Chapter Seven
Desertion.
1947-1949
“Thank you,” I mumble to the woman, as I walk away. Dazed and bewildered, I get about 100 meters down the road before the full impact hits me. Dad is in transit to South Africa, Mum is in Awanui and I'm in the poo.
How am I going to live on $5.25c per week. Somehow it doesn't seem like a lot of money any more. After I pay $5 board I'm left with 25 cents for tram fares, laundry, toothpaste, haircuts and stamps. (I write to Mum regularly.) There will be no money to buy clothes. Those that I have are all worn out, 'Hand-me-downs'.
Just when I think things can't get any worse, they do. Brian and I come home from work to find two more beds in our room. Our landlady has decided to put 4 people in each room. A week later it becomes 6 beds. Eventually, there are 8 beds in each of the three rooms she rents out.
The house originally had two toilets but one has had the bowl removed and a mattress put on the floor. The housemaid and her husband, along with her six month old baby, sleep in this tiny room.
There is not enough fresh air in our bedroom and nowhere to put our clothes, so Brian and I find new board in Norfolk St (H34) Ponsonby. This place is better, except our landlady keeps giving me jobs to do, because I'm a boy. There is a man here who takes me to the pictures to see The Three Stooges. I'm unsure of him at first, naturally, but he turns out to be O.K.
I'm having a terrible time trying to live on 25 cents a week. The workers at the factory suggest that I get a job on a farm. After I tell them that I'm really only 15 and not 17, they say that on a farm I would earn $2 a week clear. At 15, I would not pay tax and my food and bed would be provided free and no tram fares.

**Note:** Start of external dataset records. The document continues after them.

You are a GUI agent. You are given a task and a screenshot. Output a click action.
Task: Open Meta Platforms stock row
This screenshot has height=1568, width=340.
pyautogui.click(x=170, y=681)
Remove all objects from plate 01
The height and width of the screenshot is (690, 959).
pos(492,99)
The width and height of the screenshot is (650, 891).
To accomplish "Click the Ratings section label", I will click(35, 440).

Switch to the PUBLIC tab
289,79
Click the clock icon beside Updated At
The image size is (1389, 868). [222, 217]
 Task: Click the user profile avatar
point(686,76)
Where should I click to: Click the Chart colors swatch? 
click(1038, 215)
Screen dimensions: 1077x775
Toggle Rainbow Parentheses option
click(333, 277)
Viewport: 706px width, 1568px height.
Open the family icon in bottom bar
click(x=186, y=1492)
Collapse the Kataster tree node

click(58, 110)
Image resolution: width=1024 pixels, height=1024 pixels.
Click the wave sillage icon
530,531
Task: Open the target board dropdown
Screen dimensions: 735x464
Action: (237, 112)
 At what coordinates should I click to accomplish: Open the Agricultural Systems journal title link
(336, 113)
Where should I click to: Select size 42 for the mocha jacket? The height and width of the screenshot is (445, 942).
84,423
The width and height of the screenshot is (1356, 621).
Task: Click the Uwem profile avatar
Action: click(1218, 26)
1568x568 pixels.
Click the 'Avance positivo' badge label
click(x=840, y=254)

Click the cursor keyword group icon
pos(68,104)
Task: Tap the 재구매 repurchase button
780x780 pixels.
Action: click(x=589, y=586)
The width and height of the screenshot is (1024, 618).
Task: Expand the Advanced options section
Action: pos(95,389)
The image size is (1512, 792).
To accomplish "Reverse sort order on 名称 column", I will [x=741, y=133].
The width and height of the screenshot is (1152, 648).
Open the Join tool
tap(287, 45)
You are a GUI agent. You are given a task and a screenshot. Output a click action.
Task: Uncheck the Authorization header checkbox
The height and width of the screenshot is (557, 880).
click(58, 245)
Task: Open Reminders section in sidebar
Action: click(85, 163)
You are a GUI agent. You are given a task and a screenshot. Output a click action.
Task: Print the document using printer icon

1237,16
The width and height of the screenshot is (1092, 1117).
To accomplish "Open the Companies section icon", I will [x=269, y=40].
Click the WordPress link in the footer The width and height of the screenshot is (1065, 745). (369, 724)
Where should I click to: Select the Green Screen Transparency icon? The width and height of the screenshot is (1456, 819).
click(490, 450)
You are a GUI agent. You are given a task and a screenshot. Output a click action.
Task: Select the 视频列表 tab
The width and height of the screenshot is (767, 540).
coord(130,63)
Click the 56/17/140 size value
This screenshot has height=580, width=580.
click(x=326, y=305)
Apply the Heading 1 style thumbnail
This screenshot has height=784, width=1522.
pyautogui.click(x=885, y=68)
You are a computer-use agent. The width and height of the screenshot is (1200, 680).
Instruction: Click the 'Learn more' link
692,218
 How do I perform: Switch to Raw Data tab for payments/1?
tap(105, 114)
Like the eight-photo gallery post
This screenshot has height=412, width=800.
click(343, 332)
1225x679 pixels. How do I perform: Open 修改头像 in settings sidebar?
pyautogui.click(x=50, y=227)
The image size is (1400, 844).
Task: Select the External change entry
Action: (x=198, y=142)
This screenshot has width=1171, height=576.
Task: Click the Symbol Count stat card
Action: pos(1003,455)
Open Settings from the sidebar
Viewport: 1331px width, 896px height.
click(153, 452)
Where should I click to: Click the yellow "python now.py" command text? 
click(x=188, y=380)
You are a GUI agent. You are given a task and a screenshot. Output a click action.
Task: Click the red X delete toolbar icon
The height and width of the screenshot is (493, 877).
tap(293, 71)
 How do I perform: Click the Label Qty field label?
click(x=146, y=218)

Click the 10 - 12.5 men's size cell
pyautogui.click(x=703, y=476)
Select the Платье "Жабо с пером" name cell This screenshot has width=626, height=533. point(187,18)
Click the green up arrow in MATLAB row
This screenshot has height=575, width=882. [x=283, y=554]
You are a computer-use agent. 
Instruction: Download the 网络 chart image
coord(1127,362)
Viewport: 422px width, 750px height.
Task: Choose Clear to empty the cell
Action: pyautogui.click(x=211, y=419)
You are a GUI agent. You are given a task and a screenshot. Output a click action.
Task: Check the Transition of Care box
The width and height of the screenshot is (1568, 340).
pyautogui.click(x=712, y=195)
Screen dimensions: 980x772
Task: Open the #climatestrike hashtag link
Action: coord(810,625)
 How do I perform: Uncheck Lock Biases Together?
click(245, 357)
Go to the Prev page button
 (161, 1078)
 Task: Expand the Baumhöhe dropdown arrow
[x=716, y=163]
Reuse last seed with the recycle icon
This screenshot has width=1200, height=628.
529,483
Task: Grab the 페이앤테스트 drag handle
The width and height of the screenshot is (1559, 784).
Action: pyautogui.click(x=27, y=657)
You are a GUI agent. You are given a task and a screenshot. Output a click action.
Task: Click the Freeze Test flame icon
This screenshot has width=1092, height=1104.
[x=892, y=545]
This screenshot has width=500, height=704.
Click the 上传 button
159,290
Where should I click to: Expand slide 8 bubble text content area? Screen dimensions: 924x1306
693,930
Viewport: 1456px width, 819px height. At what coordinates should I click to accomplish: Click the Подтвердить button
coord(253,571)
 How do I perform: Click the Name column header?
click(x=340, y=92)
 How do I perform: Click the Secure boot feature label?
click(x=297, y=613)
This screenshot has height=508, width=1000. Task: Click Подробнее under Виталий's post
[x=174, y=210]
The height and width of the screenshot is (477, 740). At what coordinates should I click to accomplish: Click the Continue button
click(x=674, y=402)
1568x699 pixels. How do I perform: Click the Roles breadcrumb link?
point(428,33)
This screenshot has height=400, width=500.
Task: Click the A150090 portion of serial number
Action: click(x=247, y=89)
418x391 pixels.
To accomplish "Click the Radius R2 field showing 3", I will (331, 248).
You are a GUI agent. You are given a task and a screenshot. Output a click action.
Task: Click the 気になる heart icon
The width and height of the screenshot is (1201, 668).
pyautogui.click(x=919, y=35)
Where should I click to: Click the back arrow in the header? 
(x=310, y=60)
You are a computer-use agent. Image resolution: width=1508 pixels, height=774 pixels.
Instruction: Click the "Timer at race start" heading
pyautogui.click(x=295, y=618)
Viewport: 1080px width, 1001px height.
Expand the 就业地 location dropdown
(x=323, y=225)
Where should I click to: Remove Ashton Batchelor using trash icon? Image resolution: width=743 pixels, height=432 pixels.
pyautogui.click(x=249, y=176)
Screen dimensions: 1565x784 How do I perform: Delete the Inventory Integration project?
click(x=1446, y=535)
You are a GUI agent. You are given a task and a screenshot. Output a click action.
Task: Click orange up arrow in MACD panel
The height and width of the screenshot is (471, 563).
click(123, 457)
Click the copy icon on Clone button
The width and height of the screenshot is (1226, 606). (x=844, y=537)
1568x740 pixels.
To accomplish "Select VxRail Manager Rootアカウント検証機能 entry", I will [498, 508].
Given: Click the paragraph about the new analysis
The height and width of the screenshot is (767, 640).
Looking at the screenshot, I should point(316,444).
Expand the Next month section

This seems like an answer to my immediate problem, so I ring some jobs from the paper. One farmer in Karaka, near Papakura, offers me a job so I give one weeks notice at work and the boarding house. A week later, I put all my stuff into a suitcase and catch a bus to Papakura. I get off the bus in the middle of the town centre and go to the Post Office and ring the farmer.